*Provided information*
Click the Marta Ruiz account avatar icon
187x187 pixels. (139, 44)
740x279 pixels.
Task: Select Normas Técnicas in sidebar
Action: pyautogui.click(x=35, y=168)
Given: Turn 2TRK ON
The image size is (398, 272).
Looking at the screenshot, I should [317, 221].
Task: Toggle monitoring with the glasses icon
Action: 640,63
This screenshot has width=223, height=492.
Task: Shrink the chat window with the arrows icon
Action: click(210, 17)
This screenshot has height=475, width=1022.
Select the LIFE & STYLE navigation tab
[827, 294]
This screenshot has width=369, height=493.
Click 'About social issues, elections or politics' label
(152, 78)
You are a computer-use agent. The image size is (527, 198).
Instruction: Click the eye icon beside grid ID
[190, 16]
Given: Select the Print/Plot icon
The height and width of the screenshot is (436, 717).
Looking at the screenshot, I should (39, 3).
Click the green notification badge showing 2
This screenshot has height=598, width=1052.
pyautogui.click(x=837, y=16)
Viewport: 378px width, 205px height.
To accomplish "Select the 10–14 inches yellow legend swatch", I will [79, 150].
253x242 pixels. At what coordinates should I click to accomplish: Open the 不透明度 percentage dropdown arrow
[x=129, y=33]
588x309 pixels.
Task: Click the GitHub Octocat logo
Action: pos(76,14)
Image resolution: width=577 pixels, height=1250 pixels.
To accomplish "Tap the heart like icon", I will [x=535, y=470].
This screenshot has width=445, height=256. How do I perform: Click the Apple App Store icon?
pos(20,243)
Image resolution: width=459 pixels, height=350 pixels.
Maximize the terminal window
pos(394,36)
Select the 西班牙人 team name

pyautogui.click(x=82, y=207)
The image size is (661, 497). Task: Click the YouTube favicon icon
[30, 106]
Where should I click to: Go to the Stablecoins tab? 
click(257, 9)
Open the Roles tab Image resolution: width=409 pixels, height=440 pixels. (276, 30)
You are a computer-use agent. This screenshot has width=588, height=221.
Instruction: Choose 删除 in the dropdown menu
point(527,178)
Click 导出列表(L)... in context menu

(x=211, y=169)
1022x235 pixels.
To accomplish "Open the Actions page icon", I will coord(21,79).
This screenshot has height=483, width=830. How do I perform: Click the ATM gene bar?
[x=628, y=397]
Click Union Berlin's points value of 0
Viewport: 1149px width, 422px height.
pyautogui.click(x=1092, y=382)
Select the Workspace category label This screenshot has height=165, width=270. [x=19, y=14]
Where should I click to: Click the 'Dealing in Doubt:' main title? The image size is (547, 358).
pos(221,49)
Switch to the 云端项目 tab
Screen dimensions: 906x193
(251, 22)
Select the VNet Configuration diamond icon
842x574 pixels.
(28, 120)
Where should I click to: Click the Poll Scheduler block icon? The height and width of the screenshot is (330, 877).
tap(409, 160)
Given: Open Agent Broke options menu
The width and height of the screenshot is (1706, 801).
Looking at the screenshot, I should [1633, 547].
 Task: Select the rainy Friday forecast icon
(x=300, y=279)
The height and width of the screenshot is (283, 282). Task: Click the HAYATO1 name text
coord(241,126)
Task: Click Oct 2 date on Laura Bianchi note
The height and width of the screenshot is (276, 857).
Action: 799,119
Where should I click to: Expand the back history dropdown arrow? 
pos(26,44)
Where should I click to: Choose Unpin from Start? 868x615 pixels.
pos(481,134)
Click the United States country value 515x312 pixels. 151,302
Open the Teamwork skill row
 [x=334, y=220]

*Work task*
Could you retype exactly the lines above, starting at the line that contains "Image resolution: width=577" and ending at the line that contains "Select the Workspace", and nothing more?

*Answer to this problem*
Image resolution: width=577 pixels, height=1250 pixels.
To accomplish "Tap the heart like icon", I will [x=535, y=470].
This screenshot has width=445, height=256. How do I perform: Click the Apple App Store icon?
pos(20,243)
Image resolution: width=459 pixels, height=350 pixels.
Maximize the terminal window
pos(394,36)
Select the 西班牙人 team name

pyautogui.click(x=82, y=207)
The image size is (661, 497). Task: Click the YouTube favicon icon
[30, 106]
Where should I click to: Go to the Stablecoins tab? 
click(257, 9)
Open the Roles tab Image resolution: width=409 pixels, height=440 pixels. (276, 30)
You are a computer-use agent. This screenshot has width=588, height=221.
Instruction: Choose 删除 in the dropdown menu
point(527,178)
Click 导出列表(L)... in context menu

(x=211, y=169)
1022x235 pixels.
To accomplish "Open the Actions page icon", I will coord(21,79).
This screenshot has height=483, width=830. How do I perform: Click the ATM gene bar?
[x=628, y=397]
Click Union Berlin's points value of 0
Viewport: 1149px width, 422px height.
pyautogui.click(x=1092, y=382)
Select the Workspace category label This screenshot has height=165, width=270. [x=19, y=14]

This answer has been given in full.